- EXERCISE INSTRUCTIONS
Repeat the listing below exactly. Pictures do not belong in the copy.

- DATASET
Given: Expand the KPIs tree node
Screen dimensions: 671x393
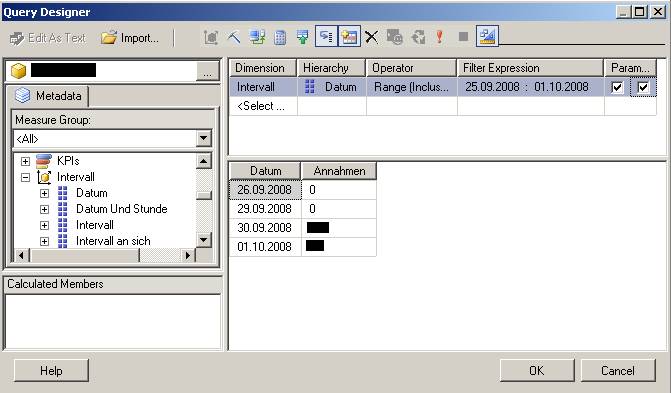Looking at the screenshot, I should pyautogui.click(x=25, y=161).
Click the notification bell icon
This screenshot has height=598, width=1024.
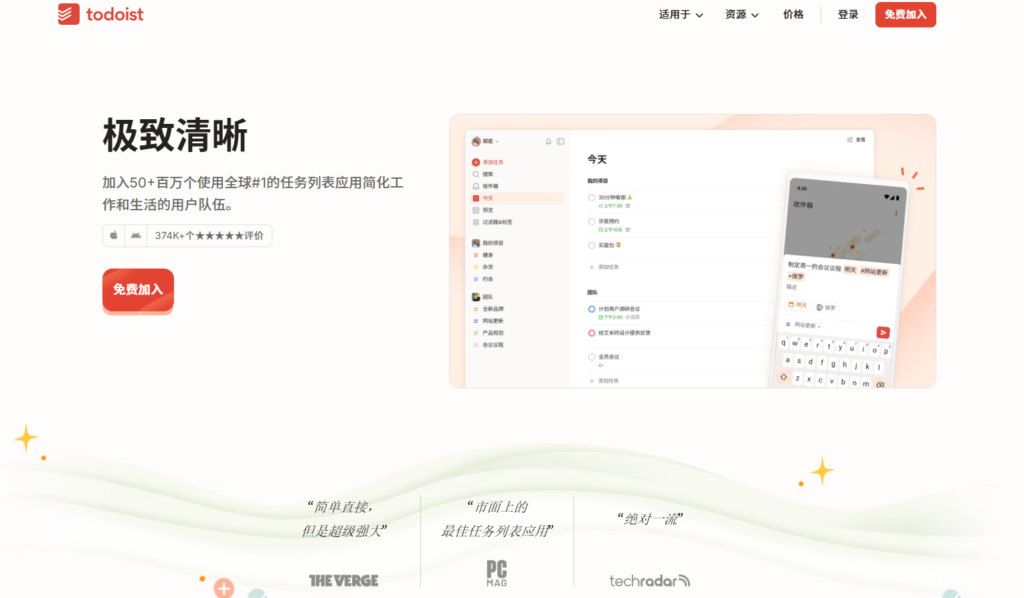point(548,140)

- EXERCISE SOLUTION
Given: Expand the KPIs tree node
Screen dimensions: 671x393
Looking at the screenshot, I should pyautogui.click(x=25, y=161).
Click the notification bell icon
This screenshot has height=598, width=1024.
point(548,140)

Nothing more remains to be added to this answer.